• _What you should do_
Dropping every picture, set down exactly the lines in the entries below, starting with the line with "Click 关闭巡航 to stop camera cruise" and going on through the line with "Open the Training Modules link".

====

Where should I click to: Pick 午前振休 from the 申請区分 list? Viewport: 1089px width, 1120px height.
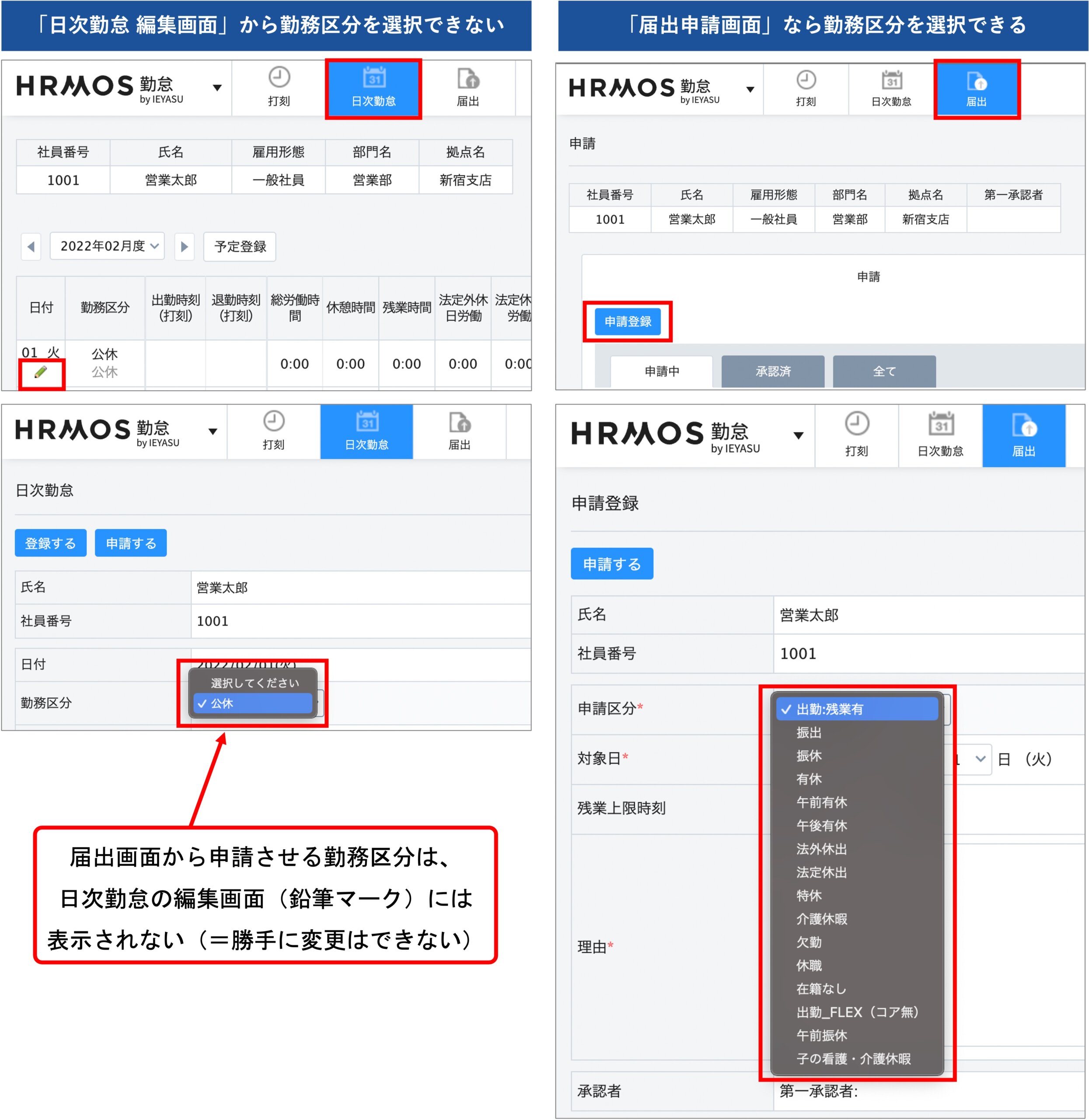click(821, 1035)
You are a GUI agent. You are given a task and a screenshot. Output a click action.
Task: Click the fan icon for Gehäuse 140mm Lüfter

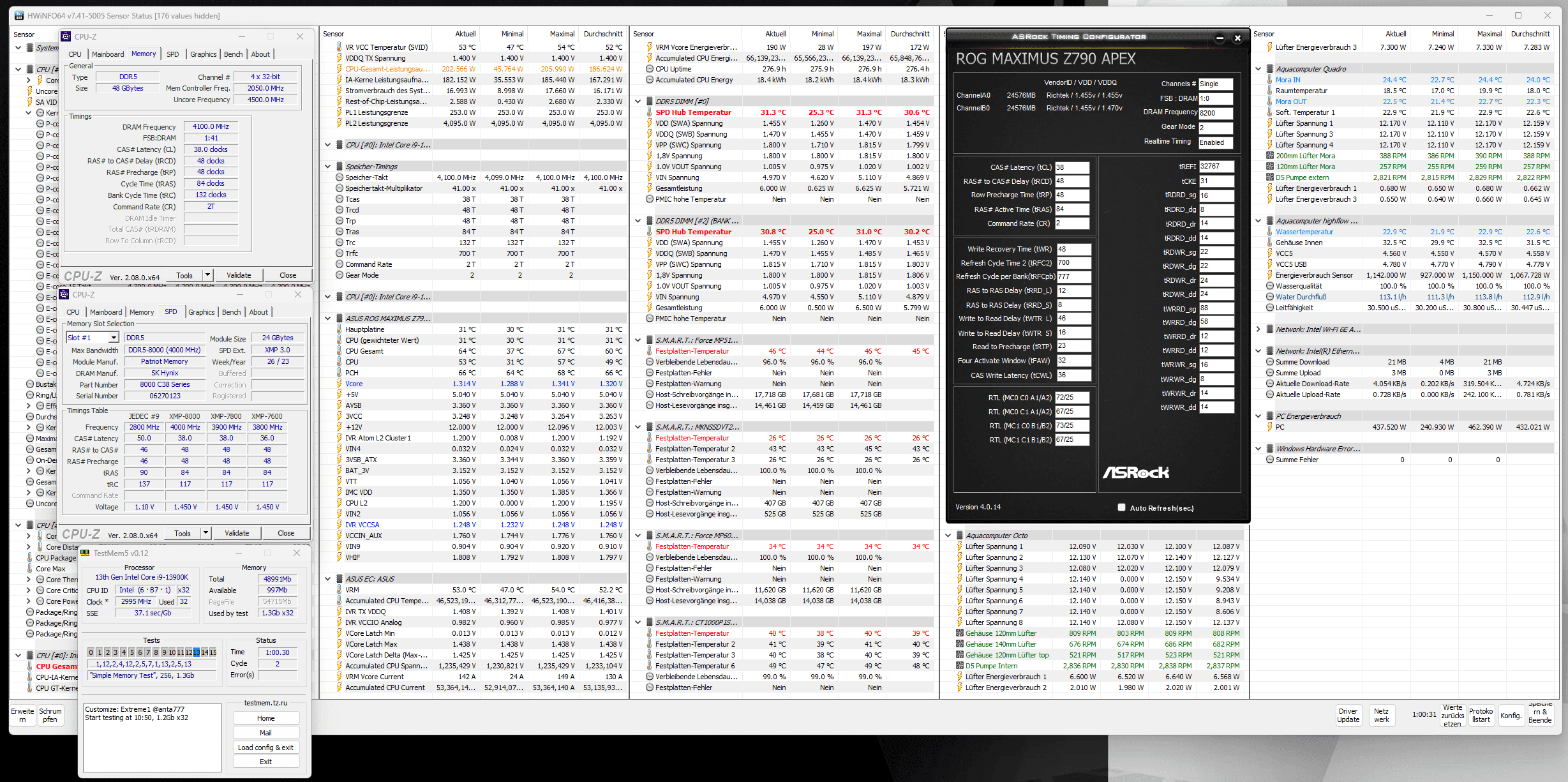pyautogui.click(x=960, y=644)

====

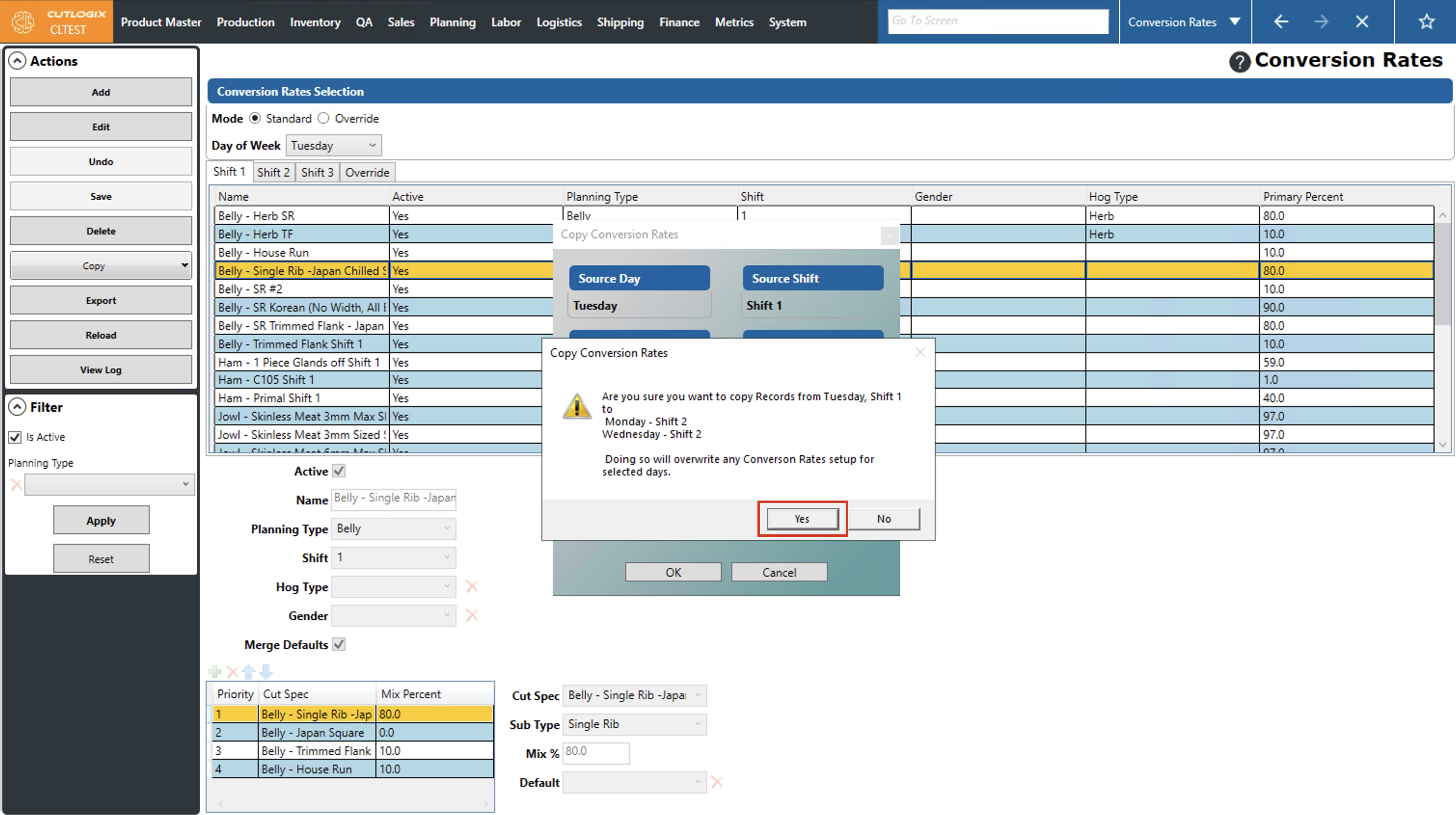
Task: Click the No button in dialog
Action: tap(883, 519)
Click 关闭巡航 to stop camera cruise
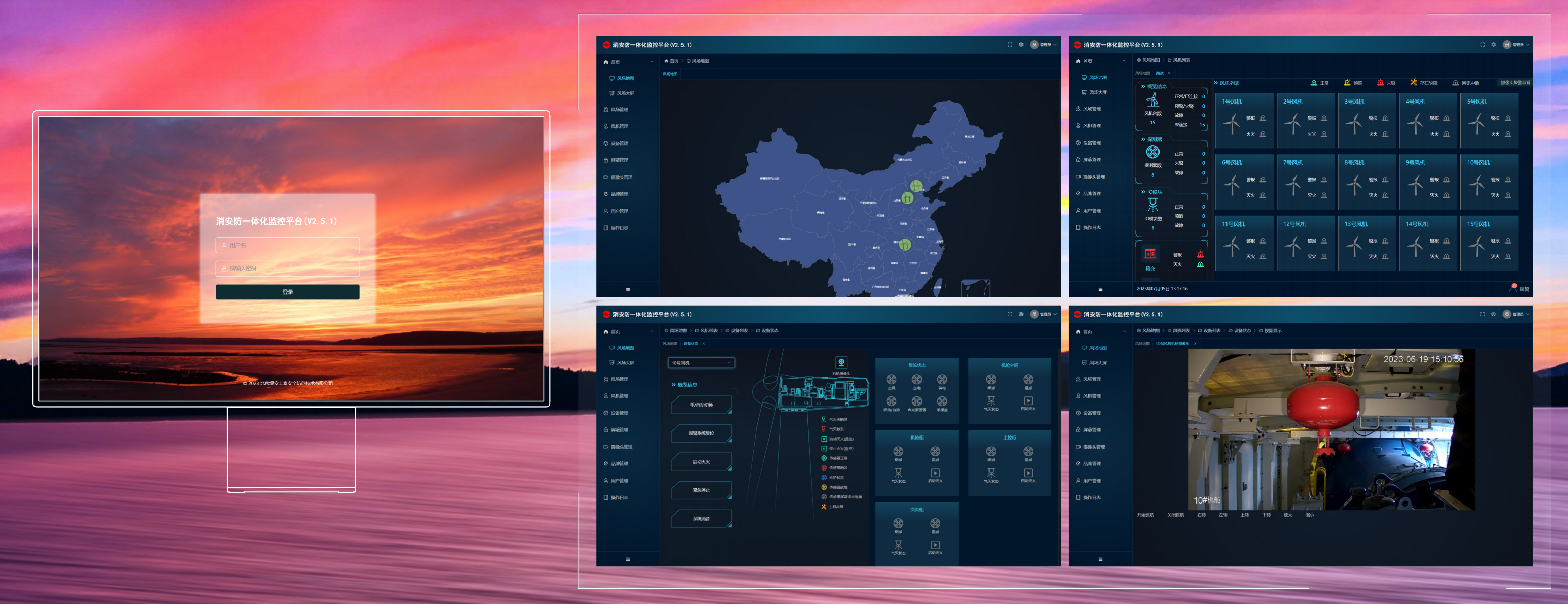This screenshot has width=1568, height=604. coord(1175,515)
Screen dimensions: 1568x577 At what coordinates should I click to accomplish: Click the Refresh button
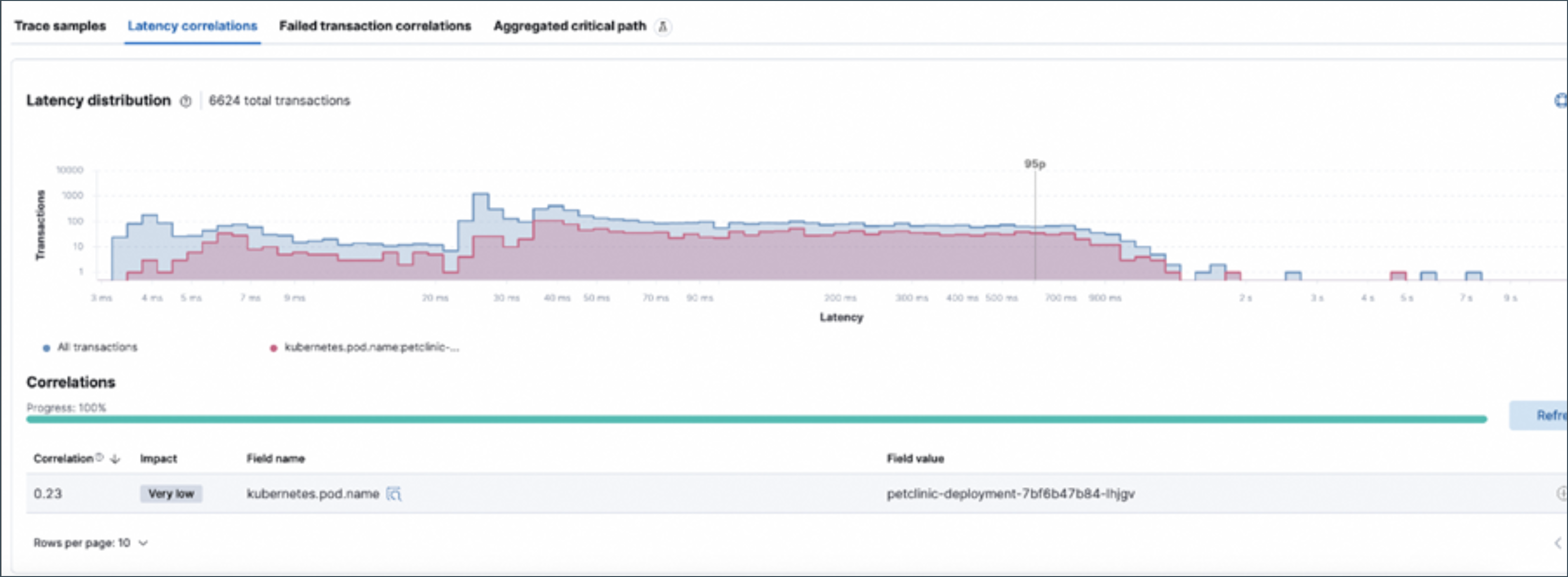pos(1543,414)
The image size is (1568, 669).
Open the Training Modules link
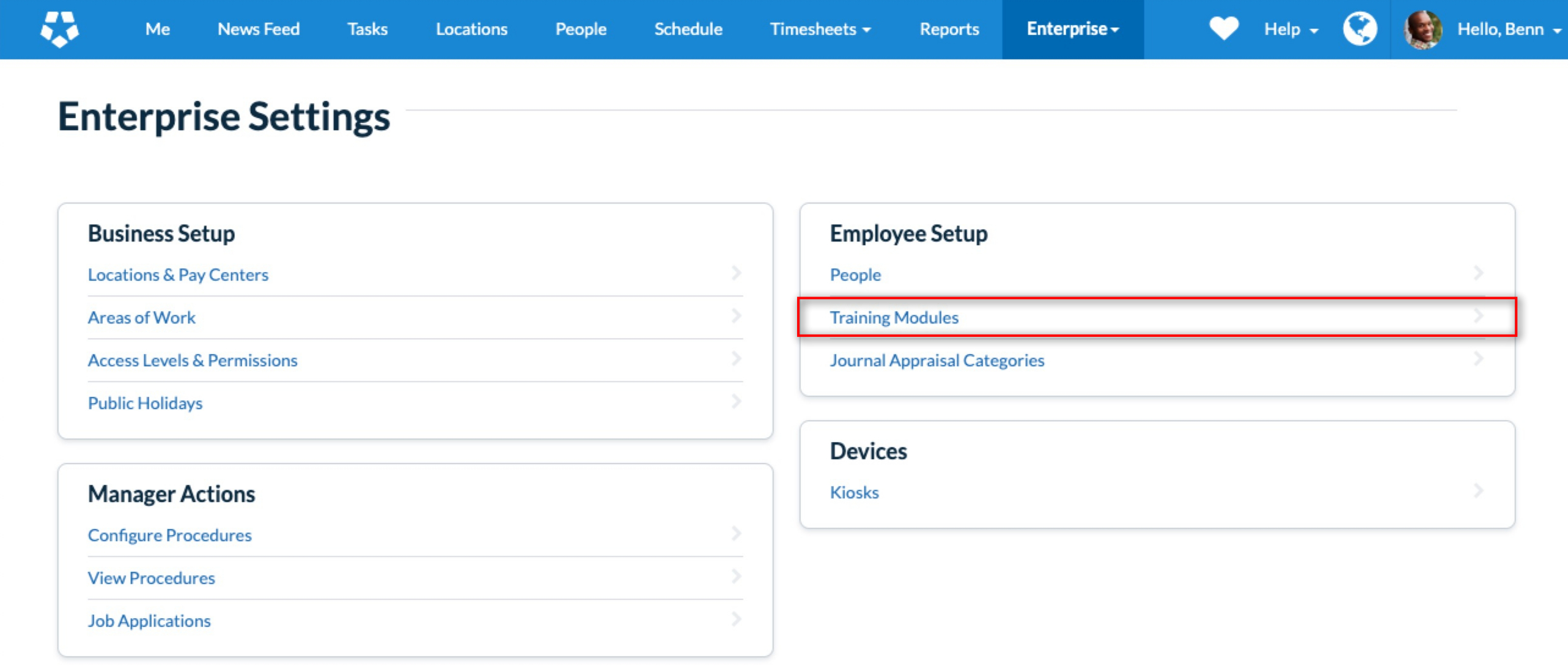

====

• _Worked solution_
Click 关闭巡航 to stop camera cruise
This screenshot has width=1568, height=604. coord(1175,515)
Screen dimensions: 1568x577 At what coordinates should I click to accomplish: Click the Refresh button
pos(1543,414)
The image size is (1568, 669).
Open the Training Modules link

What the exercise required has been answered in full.